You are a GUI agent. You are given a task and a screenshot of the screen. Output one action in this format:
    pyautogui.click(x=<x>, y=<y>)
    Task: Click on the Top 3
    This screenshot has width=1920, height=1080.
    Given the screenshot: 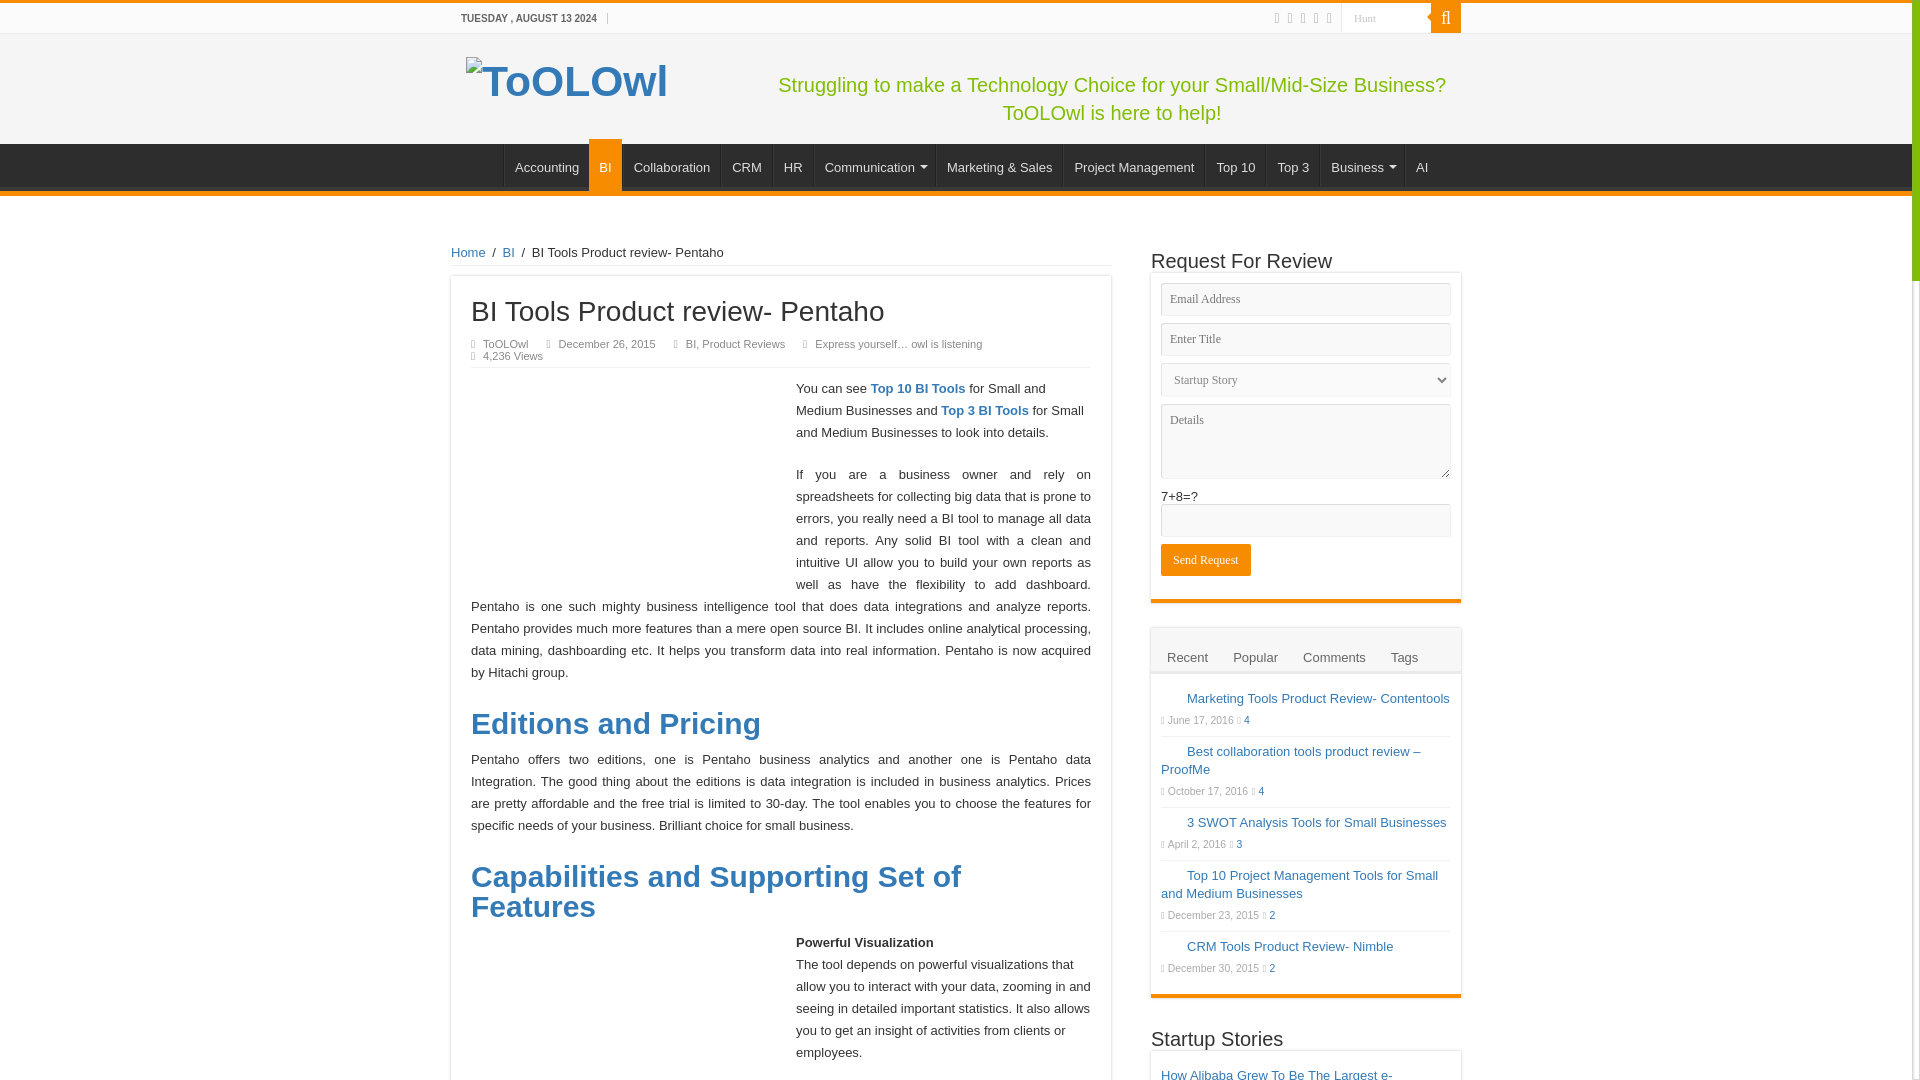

### YOUR INSTRUCTIONS
Update the entries above by replacing each "screenshot" with "screen capture" and changing nothing else. Leave the pictures out.

### THE COMPLETED TASK
You are a GUI agent. You are given a task and a screen capture of the screen. Output one action in this format:
    pyautogui.click(x=<x>, y=<y>)
    Task: Click on the Top 3
    This screen capture has width=1920, height=1080.
    Given the screen capture: 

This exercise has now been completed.